Exercise:
Convert the lines below into a JSON list of strings, with one string per line and blank lines omitted.

##### Data excerpts #####

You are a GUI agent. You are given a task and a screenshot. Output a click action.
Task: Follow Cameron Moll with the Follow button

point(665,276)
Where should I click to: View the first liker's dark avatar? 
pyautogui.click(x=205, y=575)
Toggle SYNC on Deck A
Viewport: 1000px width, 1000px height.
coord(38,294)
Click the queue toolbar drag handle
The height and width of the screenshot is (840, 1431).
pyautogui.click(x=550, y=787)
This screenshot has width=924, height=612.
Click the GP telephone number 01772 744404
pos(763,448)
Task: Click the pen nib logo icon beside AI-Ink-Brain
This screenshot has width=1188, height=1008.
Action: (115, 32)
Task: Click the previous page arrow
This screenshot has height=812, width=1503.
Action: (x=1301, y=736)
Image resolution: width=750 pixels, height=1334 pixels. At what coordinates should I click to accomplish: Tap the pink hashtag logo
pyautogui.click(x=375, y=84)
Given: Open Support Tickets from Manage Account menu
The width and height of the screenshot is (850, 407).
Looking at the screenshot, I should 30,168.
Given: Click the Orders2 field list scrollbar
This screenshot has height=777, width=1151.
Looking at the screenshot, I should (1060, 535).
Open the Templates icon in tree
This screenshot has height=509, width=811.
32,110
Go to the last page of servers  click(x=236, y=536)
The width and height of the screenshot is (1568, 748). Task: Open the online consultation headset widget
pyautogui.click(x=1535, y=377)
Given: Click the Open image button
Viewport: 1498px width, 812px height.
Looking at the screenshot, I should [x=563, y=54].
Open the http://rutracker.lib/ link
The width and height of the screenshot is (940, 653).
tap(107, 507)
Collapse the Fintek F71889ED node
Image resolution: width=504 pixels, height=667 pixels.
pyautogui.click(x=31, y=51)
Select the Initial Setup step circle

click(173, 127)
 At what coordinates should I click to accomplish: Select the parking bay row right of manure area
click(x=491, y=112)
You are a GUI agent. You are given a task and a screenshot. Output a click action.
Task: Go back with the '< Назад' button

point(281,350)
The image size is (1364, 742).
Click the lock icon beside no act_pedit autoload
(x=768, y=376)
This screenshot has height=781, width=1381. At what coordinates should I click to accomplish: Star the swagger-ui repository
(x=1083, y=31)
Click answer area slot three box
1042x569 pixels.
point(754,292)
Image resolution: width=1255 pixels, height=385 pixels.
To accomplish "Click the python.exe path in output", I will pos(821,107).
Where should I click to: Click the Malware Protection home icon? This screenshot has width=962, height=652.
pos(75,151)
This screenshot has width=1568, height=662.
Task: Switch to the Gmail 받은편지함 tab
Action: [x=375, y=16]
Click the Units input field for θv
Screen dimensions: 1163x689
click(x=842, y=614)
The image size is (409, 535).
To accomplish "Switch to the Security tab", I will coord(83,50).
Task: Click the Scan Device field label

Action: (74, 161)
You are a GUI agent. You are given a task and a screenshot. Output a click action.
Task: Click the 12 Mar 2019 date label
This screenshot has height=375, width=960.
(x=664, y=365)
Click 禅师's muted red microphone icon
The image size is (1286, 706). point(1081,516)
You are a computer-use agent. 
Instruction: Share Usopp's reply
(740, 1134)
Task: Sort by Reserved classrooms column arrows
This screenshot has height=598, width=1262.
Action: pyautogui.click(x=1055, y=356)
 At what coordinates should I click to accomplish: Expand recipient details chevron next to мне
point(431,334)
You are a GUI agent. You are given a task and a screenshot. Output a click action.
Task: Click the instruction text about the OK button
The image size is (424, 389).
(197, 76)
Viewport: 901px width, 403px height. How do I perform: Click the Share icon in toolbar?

#####

Answer:
[
  "You are a GUI agent. You are given a task and a screenshot. Output a click action.",
  "Task: Follow Cameron Moll with the Follow button",
  "point(665,276)",
  "Where should I click to: View the first liker's dark avatar? ",
  "pyautogui.click(x=205, y=575)",
  "Toggle SYNC on Deck A",
  "Viewport: 1000px width, 1000px height.",
  "coord(38,294)",
  "Click the queue toolbar drag handle",
  "The height and width of the screenshot is (840, 1431).",
  "pyautogui.click(x=550, y=787)",
  "This screenshot has width=924, height=612.",
  "Click the GP telephone number 01772 744404",
  "pos(763,448)",
  "Task: Click the pen nib logo icon beside AI-Ink-Brain",
  "This screenshot has width=1188, height=1008.",
  "Action: (115, 32)",
  "Task: Click the previous page arrow",
  "This screenshot has height=812, width=1503.",
  "Action: (x=1301, y=736)",
  "Image resolution: width=750 pixels, height=1334 pixels. At what coordinates should I click to accomplish: Tap the pink hashtag logo",
  "pyautogui.click(x=375, y=84)",
  "Given: Open Support Tickets from Manage Account menu",
  "The width and height of the screenshot is (850, 407).",
  "Looking at the screenshot, I should 30,168.",
  "Given: Click the Orders2 field list scrollbar",
  "This screenshot has height=777, width=1151.",
  "Looking at the screenshot, I should (1060, 535).",
  "Open the Templates icon in tree",
  "This screenshot has height=509, width=811.",
  "32,110",
  "Go to the last page of servers  click(x=236, y=536)",
  "The width and height of the screenshot is (1568, 748). Task: Open the online consultation headset widget",
  "pyautogui.click(x=1535, y=377)",
  "Given: Click the Open image button",
  "Viewport: 1498px width, 812px height.",
  "Looking at the screenshot, I should [x=563, y=54].",
  "Open the http://rutracker.lib/ link",
  "The width and height of the screenshot is (940, 653).",
  "tap(107, 507)",
  "Collapse the Fintek F71889ED node",
  "Image resolution: width=504 pixels, height=667 pixels.",
  "pyautogui.click(x=31, y=51)",
  "Select the Initial Setup step circle",
  "click(173, 127)",
  " At what coordinates should I click to accomplish: Select the parking bay row right of manure area",
  "click(x=491, y=112)",
  "You are a GUI agent. You are given a task and a screenshot. Output a click action.",
  "Task: Go back with the '< Назад' button",
  "point(281,350)",
  "The image size is (1364, 742).",
  "Click the lock icon beside no act_pedit autoload",
  "(x=768, y=376)",
  "This screenshot has height=781, width=1381. At what coordinates should I click to accomplish: Star the swagger-ui repository",
  "(x=1083, y=31)",
  "Click answer area slot three box",
  "1042x569 pixels.",
  "point(754,292)",
  "Image resolution: width=1255 pixels, height=385 pixels.",
  "To accomplish \"Click the python.exe path in output\", I will pos(821,107).",
  "Where should I click to: Click the Malware Protection home icon? This screenshot has width=962, height=652.",
  "pos(75,151)",
  "This screenshot has width=1568, height=662.",
  "Task: Switch to the Gmail 받은편지함 tab",
  "Action: [x=375, y=16]",
  "Click the Units input field for θv",
  "Screen dimensions: 1163x689",
  "click(x=842, y=614)",
  "The image size is (409, 535).",
  "To accomplish \"Switch to the Security tab\", I will coord(83,50).",
  "Task: Click the Scan Device field label",
  "Action: (74, 161)",
  "You are a GUI agent. You are given a task and a screenshot. Output a click action.",
  "Task: Click the 12 Mar 2019 date label",
  "This screenshot has height=375, width=960.",
  "(x=664, y=365)",
  "Click 禅师's muted red microphone icon",
  "The image size is (1286, 706). point(1081,516)",
  "You are a computer-use agent. ",
  "Instruction: Share Usopp's reply",
  "(740, 1134)",
  "Task: Sort by Reserved classrooms column arrows",
  "This screenshot has height=598, width=1262.",
  "Action: pyautogui.click(x=1055, y=356)",
  " At what coordinates should I click to accomplish: Expand recipient details chevron next to мне",
  "point(431,334)",
  "You are a GUI agent. You are given a task and a screenshot. Output a click action.",
  "Task: Click the instruction text about the OK button",
  "The image size is (424, 389).",
  "(197, 76)",
  "Viewport: 901px width, 403px height. How do I perform: Click the Share icon in toolbar?"
]